Results: The prevalence of Vitamin D deficiency in the stated population was calculated to be 79.4% (95% CI 70.5 - 86.6%). No association was noted between the Vitamin D levels, and the Body Mass Indices of the participants, and neither was an associated relationship inferred between Vitamin D levels and the sun exposure times.

Conclusion: It is concluded that the prevalence of Vitamin D deficiency is present in a significant proportion of the ethnic African urban mothers that choose to deliver at the Aga Khan University Hospital in Nairobi, Kenya. This figure is noted to be amongst the upper part of the range signifying Vitamin D deficiency in pregnancy the world over (18-84%).

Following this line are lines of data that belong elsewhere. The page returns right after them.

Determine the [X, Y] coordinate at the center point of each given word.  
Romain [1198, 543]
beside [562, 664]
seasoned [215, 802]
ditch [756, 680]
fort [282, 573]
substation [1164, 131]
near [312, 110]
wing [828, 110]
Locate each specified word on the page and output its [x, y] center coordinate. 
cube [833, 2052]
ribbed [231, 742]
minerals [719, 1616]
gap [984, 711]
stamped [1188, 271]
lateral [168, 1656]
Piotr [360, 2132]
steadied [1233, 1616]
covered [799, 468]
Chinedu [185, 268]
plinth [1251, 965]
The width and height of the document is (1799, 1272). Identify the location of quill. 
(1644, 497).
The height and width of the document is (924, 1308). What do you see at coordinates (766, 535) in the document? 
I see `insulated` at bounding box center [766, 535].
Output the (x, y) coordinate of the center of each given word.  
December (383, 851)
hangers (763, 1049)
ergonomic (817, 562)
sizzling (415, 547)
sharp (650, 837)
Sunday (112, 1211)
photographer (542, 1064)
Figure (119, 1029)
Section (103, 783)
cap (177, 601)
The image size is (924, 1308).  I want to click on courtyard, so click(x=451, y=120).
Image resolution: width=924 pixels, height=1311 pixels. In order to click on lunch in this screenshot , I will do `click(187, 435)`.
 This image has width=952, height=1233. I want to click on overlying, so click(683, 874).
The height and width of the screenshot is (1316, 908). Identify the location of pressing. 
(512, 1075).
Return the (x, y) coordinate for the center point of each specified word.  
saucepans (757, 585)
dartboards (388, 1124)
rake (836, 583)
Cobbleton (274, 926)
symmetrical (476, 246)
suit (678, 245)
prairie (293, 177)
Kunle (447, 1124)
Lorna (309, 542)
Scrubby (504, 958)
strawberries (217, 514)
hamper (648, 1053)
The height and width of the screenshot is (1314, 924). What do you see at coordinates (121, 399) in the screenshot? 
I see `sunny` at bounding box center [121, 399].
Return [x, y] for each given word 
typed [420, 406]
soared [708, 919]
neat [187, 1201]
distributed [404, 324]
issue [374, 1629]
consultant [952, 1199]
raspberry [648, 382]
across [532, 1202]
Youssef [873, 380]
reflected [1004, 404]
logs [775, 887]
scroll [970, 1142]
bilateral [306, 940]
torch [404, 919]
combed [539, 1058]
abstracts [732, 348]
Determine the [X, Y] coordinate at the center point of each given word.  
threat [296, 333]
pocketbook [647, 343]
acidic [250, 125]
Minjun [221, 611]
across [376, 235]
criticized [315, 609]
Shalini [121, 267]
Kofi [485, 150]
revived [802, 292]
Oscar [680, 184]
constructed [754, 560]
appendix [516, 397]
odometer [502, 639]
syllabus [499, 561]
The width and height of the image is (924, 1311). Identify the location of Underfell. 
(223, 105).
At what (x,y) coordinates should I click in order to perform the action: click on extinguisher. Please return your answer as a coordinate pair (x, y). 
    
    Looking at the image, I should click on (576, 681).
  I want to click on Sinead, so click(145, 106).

Recommendations: Further to this finding, the study provides evidence for routine Vitamin D supplementation during pregnancy in ethnic African females living in equatorial cities. Larger studies that will measure Vitamin D levels of ethnic Africans in view of their Parathyroid Hormone and serum Calcium and Phosphate levels, are required to find the Vitamin D levels that are considered as physiologically ‘normal’ in this population. This may give further clarity on the deficient states found in this study. Comparison to values from the rural population may highlight any differences.